As per the petitioner, though most of the states have already adopted the law and are striving to achieve its aim and objective, Delhi, apparently under the impression that it has no dry latrines or manual scavengers in its territory, have shown no hurry in adopting the law.

In fact, an affidavit filed by the Delhi government in March 2008 “categorically denied existence of any such latrine from where scavengers lift night soil manually and carry on their heads to the sites of disposal.”

The government, however, had admitted in its affidavit that there are latrines from where night soil flows into open drains and scavengers push the night soil with the help of brooms and also sludge in wheel-barrows up to the disposal point.”

Upset by the revelation that the Delhi government considered demeaning only the task of carrying night soil by scavengers on their heads and apparently treated pushing it with broom in the open drain as acceptable, the court issued notice to the Delhi government for its failure to implement the anti-scavenging law till now.

Earlier on April 30, the court had also sent to district magistrates the details of over 2,000 dry latrine owners in over 25 districts all over Punjab, Haryana and Rajasthan seeking their explanation for their failure in demolishing the latrines and prosecuting the owners.

The Safai Karmachari Andolan has been waging a relentless legal battle since 2003 seeking implementation of the 1993 law against scavenging and elimination of the profession, undermining human dignity.

Read More – Thaindian News

Ghana – Assemblies urged to prosecute Sanitation offenders

Mr Las Bayou.
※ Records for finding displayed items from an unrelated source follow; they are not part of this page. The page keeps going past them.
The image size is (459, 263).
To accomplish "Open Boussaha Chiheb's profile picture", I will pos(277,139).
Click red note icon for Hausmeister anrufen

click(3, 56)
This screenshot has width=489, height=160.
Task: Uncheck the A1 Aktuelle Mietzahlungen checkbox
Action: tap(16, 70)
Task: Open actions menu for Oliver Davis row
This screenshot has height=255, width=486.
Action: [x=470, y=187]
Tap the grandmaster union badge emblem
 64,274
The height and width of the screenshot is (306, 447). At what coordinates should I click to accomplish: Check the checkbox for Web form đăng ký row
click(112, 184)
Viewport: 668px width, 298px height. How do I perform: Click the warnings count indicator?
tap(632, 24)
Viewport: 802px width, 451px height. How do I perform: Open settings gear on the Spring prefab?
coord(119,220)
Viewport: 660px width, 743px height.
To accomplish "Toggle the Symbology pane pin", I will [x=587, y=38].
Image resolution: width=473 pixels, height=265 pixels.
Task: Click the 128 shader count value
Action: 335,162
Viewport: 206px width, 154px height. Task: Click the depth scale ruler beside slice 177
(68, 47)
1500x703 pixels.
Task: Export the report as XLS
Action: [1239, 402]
Upper West Regional Environmental Health Officer has urged the Municipal and District Assemblies to prosecute people who flout sanitation bye-laws to deter them.

“This problem will continue to stay with us unless the Municipal and District Assemblies begin sending such offenders to court, especially those who do not keep their surroundings clean.”
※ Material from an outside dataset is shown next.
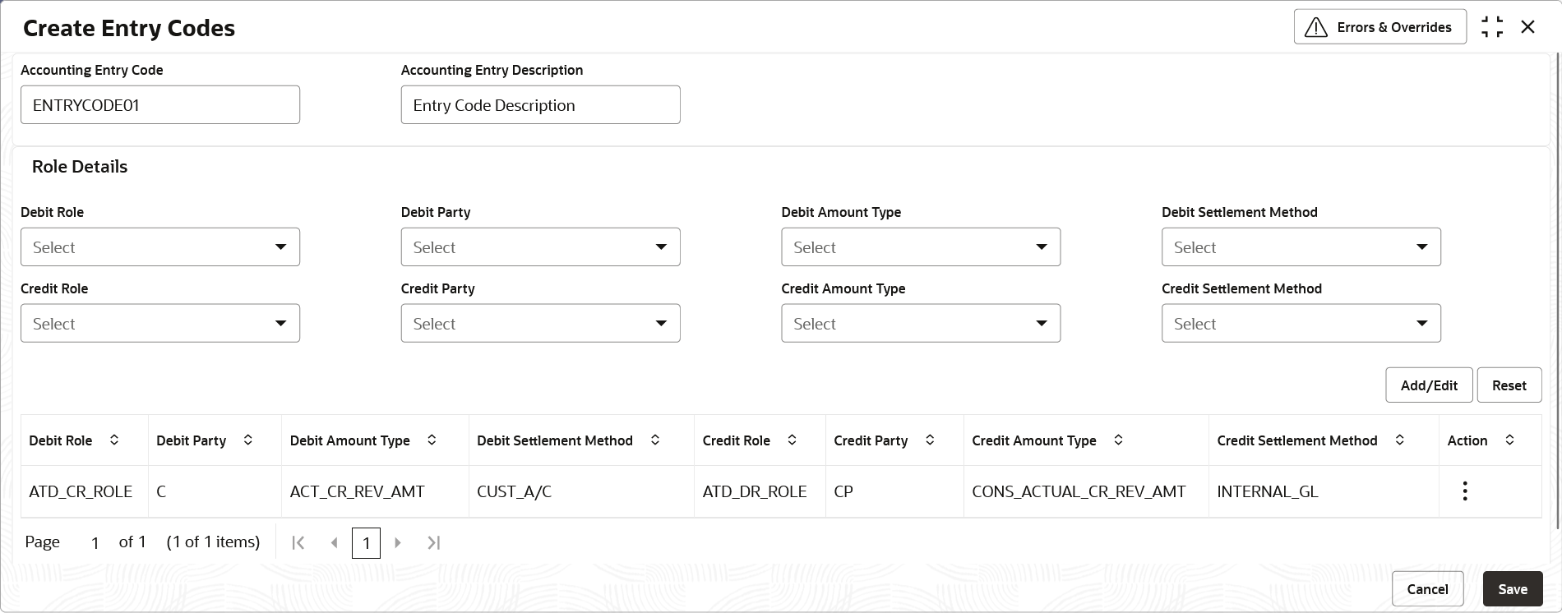1562x613 pixels.
Task: Open the row action three-dot menu
Action: point(1464,491)
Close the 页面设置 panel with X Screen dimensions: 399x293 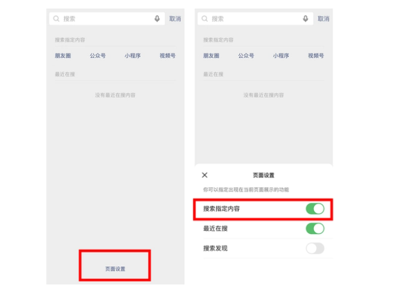[x=205, y=175]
He said only Jirapa, among the nine Municipal and District Assemblies in the region, had on a few occasion’s prosecuted people who infringed on the bye-laws and urged the other Assemblies to also do same.
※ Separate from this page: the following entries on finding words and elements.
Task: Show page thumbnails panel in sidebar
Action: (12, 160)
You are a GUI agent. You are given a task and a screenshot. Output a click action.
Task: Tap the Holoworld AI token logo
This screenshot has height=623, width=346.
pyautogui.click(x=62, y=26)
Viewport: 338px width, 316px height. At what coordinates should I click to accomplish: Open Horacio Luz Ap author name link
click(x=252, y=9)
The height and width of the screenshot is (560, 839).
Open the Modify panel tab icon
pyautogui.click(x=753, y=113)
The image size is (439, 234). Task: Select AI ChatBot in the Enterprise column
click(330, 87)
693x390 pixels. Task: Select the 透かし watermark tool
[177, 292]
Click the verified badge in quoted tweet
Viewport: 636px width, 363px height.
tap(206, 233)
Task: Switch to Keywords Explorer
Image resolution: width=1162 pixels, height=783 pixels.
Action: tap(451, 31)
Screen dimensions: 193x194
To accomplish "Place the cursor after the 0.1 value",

Mr Bayou who spoke to the Ghana News Agency at Wa on the challenges his out fit faced in the management of waste in the region, said they would in future publish the names of all offenders to serve as a deterrent.

He said people in Wa, the regional capital, even refuse to confine their animals and allow them to roam freely and that when the animals are caught by the authorities impounded and their owners fined, “there was always an outcry.”

He was not happy that after the massive clean up exercise about two months ago, people had gone back to their old ways of dumping refuse indiscriminately.

“The drains have been re-choked with waste because residents were not cooperating with Environmental health officers and Zoomlion to keep the area tidy.”

Mr Bayou commended Zoom Lion, Plan Ghana, the Ministry of Health and the Community Water and Sanitation Agency for supporting efforts to ensure environmental cleanliness in the communities.

Source – Modern Ghana

Uganda – 90 Masaka men arrested for lack of pit latrines

OVER 90 people in Kooki county in Rakai district have been arrested for not having pit latrines in their homesteads, the district health inspector, Kaddu Lubega, has said.

Lubega said the culprits were charged at the Grade I Magistrate’s Court in Lwanda town, which fined them sh80,000.

Lubega, who led the three-day health operation in the sub-counties of Byakabanda, Kacheera, Kyalulangira, Rakai town council and Dwaniro, urged residents to change their attitude on health issues.

The district medical officer, Dr. Robert Mayanja, said most residents were comfortable disposing of human waste in the bushes.

“That is why we experience severe cases of diarrhoea and other diseases caused by poor sanitation,” Mayanja said.

He accused LC, who did not have pit latrines of failing to lead by example. “We expected the LCs to join us in the campaign, but many of them went into hiding when they learnt of our advance to their villages,” Mayanja explained.

He said the operation would be conducted regularly in all sub-counties. “Those who were fined were also instructed to construct latrines. We shall carry out another operation to see if any improvement has been made. If not, we shall re-arrest and prosecute them,” he said.